Le lendemain, qui tombait fort à propos un 10 décembre, les deux jeunes larrons du Pont repartent en goguette (il semble que ce soit habituel et que personne n’y trouve à redire) et devinez quoi : ils rencontrent la Charlotte-Marie-Antoinette (aux prénoms fortement connotés) qui, elle, dit repartir à la Visitation. On sent bien que tout le monde ment dans cette histoire et ce n’est pas la jeune fille la plus naïve. Si elle a hurlé, c’est pour pouvoir se donner un alibi à ses parents et cette agression tombait bien et à la bonne heure.
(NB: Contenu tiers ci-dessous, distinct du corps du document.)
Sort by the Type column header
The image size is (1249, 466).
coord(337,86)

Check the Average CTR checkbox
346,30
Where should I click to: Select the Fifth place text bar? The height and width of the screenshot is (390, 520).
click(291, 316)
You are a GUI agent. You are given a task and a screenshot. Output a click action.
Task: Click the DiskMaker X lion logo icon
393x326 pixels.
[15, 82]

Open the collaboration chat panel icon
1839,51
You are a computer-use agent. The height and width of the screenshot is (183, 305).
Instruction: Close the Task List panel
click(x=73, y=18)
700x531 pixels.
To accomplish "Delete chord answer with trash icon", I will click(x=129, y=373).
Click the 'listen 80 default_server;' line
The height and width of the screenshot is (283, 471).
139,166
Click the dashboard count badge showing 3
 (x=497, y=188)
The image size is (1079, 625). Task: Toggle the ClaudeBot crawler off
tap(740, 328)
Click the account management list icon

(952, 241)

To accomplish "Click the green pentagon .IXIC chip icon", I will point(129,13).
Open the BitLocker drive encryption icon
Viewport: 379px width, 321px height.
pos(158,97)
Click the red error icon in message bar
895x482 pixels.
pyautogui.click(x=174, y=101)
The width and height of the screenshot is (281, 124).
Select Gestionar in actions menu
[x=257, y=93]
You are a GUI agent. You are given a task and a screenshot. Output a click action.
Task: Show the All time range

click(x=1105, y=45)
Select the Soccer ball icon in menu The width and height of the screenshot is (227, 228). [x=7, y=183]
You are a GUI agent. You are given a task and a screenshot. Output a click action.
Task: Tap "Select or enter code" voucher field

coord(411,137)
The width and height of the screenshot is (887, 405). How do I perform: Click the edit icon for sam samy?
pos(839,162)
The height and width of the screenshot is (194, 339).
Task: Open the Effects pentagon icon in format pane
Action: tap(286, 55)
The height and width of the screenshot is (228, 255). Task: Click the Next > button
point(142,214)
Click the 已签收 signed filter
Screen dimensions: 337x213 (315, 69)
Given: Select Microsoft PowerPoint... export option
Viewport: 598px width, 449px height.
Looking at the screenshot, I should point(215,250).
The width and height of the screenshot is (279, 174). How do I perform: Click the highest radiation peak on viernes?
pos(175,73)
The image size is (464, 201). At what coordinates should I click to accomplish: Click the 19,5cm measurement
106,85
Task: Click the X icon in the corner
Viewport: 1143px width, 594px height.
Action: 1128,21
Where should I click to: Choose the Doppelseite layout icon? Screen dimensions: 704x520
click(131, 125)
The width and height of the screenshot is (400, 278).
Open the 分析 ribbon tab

Les deux gars, eux aussi avaient besoin de justifier leur fugue nocturne et ce que l’histoire allait révéler, c’est que les trois personnages allaient vers les hauteurs de Montmartre pour se mettre en spectacle dans des cabarets…

Leurs noms, là-haut, sur la Butte : les trois grâces, spectacle spécialisé dans l’effeuillage et déjà fort réputé où se pressent tous ceux qui ont un nom sur la place. Leurs études, certes payées par les parents, mais assez peu suivies avec l’accord tacite des autorités, étaient lacunaires. Finalement, elles furent abandonnées peu après, l’armée, pour les jeunes hommes, leur a donné des habits et la jeune fille a été dirigée manu militari (eh oui) au Couvent, pour y rester jusqu’à la fin de ses jours.

C’est bien plus tard, quand il a écrit son livre sur leur jeunesse licencieuse que l’aîné des frères devint célèbre, sous un pseudonyme cependant, pour ne pas salir la famille : « el desilusionado ». Son cadet avait péri en 36 en Espagne, où les deux frères étaient partis sauver leur république. Jamais il ne revit la trop belle Charlotte-Marie-Antoinette, et jamais il ne chercha d’autres aventures. Dans son quartier, quand il revint à Paris en 1946, il était oublié et bien des choses avaient changé. Il avait dédié son livre à une certaine Reine qui lui avait fait perdre la tête, certainement Charlotte-Marie-Antoinette, qui avait livré la sienne aux repentirs ou alors à la vénération de sa jeunesse.